Source data
^^^^^^^^^^^^^^^^

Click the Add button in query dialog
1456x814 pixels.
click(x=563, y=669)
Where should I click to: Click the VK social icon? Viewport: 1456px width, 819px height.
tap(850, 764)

^^^^^^^^^^^^^^^^

• [Problem to work on]
Copy every line of the listing above word for word.

• [Response to this exercise]
Click the Add button in query dialog
1456x814 pixels.
click(x=563, y=669)
Where should I click to: Click the VK social icon? Viewport: 1456px width, 819px height.
tap(850, 764)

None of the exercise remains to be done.